Anytime someone saw a food stall or truck that could use more business a post would go up online and would garner shares and comments from people committing to support the trucks and stalls in question. The Muhabbat Ka Sharbat stall ended up being backed by a brand and was able to operate out of a proper outlet after it went viral.
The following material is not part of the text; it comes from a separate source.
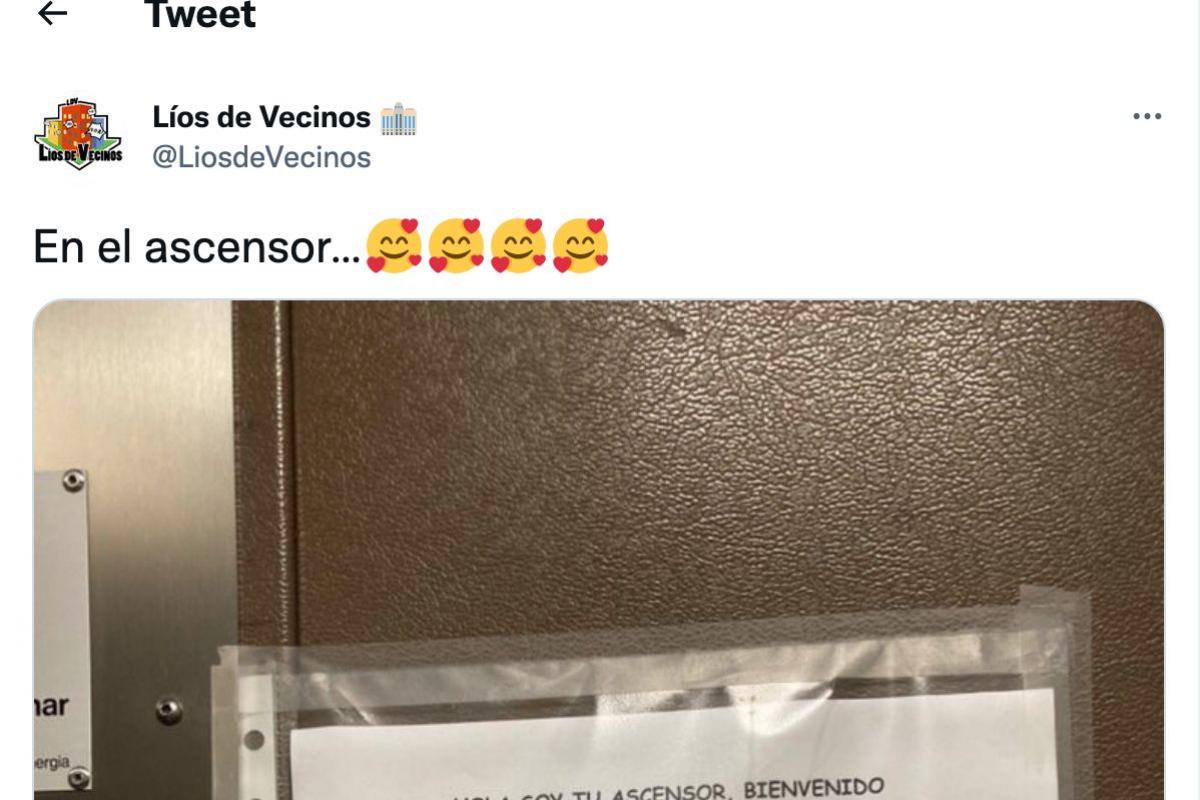Click the building emoji beside the account name
The height and width of the screenshot is (800, 1200).
[x=398, y=118]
Trend 6: Hot pot becomes a crowd-puller
Even when the lockdown restrictions were lifted for indoor and outdoor dining, people were a bit reluctant to venture out unless it was Xander’s — a popular restaurant that currently has three branches in Karachi. What did bring scores of people to the yard was hot pot. A dining experience that usually features a simmering pot of soup or broth and is served with condiments of your choice that can be “cooked” in it. You are likely to see dumplings, egg noodles, mushrooms, prawns, bok choy, tofu and various dipping sauces that can all be cooked in the hot pot.
While you still have people who are sceptical about “paying for food that they have to cook themselves” you always find hot pot places like Wang Wang completely packed. This year also saw older restaurants like Tao and Cocochan add hot pot to their menu along with newer restaurants like Big Tree House.
Trend 7: Top it off with bone marrow
This was the year the nallii descended on burgers after making a brief appearance on biryani plates last year. We saw places like 8oz and Burger Lab experiment with their own variations of bone marrow burgers, and The Verge already had their own take of it on their menu when they opened two years ago. Is bone marrow the addition that the beef burger scene needed to be exciting again?
We just know that nothing beats a classic cheeseburger — yet. 2022, are you up for the challenge?